The following question comes from Chapter 6.4, Exercise 4 on page 156 in the set of notes Topology Without Tears.
Using Exercise 2 and 3, show that while $f: \mathbb R \to \mathbb R$ given by $f(x)=\cos(x)$ does not satisfy the condition of the Contraction Mapping Theorem, it nevertheless has a unique fixed point.
The "Exercise 2 and 3" mentioned in the question (which I've already done) were
Extend the Contraction Mapping Theorem by showing that if $f$ is a mapping of a complete metric space $(X,d)$ into itself and $f^N$ is a contraction mapping for some positive integer $N$, then $f$ has precisely one fixed point.
Use the Mean Value Theorem to prove the following:
Let $f: [a,b] \to [a,b]$ be differentiable.

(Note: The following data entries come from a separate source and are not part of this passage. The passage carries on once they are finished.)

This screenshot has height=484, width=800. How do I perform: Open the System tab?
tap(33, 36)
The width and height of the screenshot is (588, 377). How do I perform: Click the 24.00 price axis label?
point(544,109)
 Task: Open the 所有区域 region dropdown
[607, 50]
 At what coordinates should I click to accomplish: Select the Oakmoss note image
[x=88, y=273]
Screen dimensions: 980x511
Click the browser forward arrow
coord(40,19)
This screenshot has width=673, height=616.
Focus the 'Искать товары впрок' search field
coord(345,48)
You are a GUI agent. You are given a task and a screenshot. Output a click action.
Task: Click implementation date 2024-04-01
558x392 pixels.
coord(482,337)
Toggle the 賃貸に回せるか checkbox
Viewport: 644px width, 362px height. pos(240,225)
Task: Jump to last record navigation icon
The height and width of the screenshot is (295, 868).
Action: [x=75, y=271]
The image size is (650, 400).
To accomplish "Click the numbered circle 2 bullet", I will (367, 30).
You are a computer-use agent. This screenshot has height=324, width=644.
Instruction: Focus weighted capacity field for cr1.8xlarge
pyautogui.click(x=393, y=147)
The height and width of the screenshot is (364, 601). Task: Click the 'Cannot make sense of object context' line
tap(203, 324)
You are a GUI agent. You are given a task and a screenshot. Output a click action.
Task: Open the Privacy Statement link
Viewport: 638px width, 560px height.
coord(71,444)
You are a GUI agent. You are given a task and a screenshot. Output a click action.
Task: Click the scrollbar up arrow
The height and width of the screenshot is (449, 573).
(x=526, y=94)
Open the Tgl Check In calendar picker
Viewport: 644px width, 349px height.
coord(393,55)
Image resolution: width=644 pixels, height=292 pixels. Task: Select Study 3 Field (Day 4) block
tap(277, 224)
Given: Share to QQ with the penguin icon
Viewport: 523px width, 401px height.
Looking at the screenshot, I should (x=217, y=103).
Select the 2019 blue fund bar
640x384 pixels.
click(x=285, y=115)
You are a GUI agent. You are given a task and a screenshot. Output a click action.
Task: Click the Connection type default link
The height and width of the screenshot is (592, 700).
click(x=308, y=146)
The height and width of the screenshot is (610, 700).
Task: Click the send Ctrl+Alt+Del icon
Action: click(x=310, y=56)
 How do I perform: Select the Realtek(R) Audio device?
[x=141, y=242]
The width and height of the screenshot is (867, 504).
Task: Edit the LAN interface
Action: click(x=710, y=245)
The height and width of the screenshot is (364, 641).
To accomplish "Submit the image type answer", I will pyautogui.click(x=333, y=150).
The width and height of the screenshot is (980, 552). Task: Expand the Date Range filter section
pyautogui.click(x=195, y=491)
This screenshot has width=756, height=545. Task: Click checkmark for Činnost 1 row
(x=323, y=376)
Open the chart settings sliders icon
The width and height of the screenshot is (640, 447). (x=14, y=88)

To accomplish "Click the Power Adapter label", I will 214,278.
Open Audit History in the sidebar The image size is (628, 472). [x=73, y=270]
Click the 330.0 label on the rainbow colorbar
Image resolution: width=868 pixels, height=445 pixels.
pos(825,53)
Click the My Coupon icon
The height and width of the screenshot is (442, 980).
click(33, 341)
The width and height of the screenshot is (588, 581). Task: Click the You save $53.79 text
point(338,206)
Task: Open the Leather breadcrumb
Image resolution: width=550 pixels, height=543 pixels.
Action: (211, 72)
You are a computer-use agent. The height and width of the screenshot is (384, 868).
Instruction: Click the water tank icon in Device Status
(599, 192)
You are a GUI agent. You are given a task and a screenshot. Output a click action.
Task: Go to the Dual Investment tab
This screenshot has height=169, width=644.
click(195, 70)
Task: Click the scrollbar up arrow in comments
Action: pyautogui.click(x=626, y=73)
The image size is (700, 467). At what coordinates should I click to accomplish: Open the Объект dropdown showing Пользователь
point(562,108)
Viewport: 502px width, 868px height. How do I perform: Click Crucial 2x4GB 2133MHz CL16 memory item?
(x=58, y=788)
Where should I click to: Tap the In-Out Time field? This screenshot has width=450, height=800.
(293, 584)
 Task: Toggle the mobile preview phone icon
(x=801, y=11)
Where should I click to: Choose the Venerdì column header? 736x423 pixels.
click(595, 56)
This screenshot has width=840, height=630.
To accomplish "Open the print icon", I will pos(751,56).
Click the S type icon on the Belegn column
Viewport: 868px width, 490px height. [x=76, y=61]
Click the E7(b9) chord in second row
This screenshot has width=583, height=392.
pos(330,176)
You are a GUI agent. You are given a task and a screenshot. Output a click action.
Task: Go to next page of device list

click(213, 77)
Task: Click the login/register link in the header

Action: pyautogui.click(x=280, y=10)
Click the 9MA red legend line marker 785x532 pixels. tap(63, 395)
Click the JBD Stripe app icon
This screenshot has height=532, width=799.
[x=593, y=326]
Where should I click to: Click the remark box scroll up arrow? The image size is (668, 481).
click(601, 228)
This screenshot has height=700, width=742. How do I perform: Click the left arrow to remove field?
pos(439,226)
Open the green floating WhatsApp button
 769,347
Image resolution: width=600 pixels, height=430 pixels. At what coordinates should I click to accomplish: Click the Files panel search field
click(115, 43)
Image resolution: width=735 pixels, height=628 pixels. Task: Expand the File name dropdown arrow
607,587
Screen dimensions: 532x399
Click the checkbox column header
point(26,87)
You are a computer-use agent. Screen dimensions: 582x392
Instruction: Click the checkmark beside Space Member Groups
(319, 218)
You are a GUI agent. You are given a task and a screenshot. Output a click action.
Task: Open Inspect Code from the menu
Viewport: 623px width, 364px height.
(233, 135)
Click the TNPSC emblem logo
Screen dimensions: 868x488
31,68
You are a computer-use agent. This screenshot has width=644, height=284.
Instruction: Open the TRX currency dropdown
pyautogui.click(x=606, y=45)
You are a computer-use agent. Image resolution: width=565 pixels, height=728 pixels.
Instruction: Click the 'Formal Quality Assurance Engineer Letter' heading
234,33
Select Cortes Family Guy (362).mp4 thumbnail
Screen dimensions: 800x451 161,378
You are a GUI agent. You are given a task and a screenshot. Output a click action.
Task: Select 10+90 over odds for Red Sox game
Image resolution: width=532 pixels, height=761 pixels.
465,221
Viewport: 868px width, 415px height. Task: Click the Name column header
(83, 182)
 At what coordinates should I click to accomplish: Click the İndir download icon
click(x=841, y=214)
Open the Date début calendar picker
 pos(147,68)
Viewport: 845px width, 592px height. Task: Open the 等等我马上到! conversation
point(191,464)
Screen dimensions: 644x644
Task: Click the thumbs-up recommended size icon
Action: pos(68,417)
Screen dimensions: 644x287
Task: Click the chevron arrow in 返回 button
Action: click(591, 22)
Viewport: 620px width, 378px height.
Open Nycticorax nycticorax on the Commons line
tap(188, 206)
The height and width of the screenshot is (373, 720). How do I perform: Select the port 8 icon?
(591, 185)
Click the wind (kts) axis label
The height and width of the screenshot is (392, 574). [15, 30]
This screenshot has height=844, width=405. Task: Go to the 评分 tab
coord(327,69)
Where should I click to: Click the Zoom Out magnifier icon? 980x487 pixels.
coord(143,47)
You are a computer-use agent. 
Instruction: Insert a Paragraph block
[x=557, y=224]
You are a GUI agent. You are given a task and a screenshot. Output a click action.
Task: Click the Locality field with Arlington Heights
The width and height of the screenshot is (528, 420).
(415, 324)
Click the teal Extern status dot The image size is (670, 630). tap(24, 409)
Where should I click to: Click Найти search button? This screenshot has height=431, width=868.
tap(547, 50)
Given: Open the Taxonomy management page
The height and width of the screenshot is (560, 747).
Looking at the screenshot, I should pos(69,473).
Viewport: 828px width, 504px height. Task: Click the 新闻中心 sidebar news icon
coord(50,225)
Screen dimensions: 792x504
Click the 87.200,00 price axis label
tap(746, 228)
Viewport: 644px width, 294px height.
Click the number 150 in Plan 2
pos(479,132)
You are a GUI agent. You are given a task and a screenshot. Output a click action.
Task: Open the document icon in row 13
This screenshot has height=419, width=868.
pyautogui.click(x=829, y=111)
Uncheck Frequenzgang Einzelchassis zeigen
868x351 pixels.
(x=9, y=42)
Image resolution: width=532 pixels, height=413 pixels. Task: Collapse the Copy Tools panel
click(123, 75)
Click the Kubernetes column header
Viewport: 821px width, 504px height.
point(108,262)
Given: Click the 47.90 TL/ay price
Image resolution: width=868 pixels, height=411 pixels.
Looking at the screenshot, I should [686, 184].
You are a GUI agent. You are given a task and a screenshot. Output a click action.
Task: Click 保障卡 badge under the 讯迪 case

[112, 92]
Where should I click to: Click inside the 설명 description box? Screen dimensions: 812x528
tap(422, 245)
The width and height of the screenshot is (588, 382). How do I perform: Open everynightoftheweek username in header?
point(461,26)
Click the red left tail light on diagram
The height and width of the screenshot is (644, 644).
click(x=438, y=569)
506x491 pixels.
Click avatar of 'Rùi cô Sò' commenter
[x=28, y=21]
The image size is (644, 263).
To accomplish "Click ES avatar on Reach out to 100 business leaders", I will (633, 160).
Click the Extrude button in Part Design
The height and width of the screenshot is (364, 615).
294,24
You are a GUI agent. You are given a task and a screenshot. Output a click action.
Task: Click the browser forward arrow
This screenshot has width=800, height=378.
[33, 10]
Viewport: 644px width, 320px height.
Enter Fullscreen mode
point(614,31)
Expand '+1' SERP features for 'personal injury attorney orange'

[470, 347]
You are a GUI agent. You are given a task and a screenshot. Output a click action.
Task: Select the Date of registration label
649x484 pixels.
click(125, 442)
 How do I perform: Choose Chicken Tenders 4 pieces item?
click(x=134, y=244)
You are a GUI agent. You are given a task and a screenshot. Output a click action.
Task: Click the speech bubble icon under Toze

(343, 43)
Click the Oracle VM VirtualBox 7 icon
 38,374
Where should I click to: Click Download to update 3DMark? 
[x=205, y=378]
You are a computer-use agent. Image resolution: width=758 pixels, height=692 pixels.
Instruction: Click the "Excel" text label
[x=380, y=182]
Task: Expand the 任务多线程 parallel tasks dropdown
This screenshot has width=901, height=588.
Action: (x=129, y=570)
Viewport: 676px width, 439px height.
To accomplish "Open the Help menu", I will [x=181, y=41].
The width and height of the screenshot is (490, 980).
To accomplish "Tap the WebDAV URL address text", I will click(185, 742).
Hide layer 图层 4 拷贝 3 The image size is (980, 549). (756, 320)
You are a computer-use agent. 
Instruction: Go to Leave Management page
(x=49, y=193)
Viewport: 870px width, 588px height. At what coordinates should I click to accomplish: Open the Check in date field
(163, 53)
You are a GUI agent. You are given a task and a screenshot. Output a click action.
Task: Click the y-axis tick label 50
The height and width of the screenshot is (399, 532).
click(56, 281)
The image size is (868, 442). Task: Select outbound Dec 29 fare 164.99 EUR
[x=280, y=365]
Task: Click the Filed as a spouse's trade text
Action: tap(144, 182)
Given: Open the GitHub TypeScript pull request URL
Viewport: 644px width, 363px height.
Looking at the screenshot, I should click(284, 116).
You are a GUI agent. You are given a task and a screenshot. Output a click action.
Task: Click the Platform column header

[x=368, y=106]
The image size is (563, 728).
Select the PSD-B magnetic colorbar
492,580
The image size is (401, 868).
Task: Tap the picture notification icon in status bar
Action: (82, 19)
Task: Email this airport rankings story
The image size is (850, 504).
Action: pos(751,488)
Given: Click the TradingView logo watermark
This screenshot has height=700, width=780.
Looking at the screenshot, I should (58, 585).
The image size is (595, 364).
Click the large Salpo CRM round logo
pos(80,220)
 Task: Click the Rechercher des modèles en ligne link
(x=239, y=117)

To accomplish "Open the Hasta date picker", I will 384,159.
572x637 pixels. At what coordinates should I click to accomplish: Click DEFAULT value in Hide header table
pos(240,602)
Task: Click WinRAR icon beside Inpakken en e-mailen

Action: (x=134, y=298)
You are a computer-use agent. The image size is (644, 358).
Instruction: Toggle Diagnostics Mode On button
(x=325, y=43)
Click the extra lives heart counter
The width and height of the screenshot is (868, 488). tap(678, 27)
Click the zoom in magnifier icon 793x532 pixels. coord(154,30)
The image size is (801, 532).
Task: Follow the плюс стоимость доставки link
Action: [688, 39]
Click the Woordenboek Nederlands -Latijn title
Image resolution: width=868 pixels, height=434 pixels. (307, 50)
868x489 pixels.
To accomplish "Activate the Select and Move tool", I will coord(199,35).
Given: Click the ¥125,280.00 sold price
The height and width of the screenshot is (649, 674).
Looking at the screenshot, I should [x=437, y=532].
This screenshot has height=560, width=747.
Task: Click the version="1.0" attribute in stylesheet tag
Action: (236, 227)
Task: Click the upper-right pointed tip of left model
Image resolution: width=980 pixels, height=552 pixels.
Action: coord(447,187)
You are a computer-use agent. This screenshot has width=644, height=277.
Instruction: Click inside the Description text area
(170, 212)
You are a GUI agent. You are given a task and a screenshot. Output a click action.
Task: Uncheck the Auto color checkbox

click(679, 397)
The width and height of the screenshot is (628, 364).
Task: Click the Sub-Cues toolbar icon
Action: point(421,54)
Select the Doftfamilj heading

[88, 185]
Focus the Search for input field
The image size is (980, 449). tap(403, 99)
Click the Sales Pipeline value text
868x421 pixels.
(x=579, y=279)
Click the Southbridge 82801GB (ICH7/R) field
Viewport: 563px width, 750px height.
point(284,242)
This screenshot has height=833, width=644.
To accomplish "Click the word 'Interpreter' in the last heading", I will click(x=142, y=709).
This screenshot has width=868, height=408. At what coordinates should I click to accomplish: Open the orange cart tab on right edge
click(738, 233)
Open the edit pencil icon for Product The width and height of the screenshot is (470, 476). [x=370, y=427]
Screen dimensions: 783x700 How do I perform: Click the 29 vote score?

Then $f$ is a contraction if and only of there exists an $r \in (0,1)$ such that $|f'(x)|\le r$, for all $x \in [a,b]$.
Can anybody please show me how to use those to show that $f(x)=\cos(x)$ has a unique fixed point?
I know, from a Numerical Analysis course, that this fixed point can be found using a method such as Newton's Method, but I am not sure how to prove that it actually exists (and is unique).
Best Answer
This isn't the suggested proof at all, but it's a lot simpler, and I hope it's of some value. @Jonas Meyer's comment seems to give a good route to solving the problem as suggested, so there's no reason to duplicate.
A fixed point of $x \mapsto \cos x$ must be between $-1$ and $1$, because at a fixed point $\cos x = x$, and the codomain of $\cos$ is $[-1, 1]$.
For $-1 < x < 0$, cosine is positive but $x$ is negative, so we need only consider $0 \le x \le 1$.
At $0$, $g(x) = \cos x - x$ is positive. At $1$, $g(1)$ is negative (by direct evaluation). Throughout the interval, $g'(x) < 0$, so $g$ has at most one zero, say $b$, in the interval, and at that point $\cos b - b = 0$, so $\cos b = b$.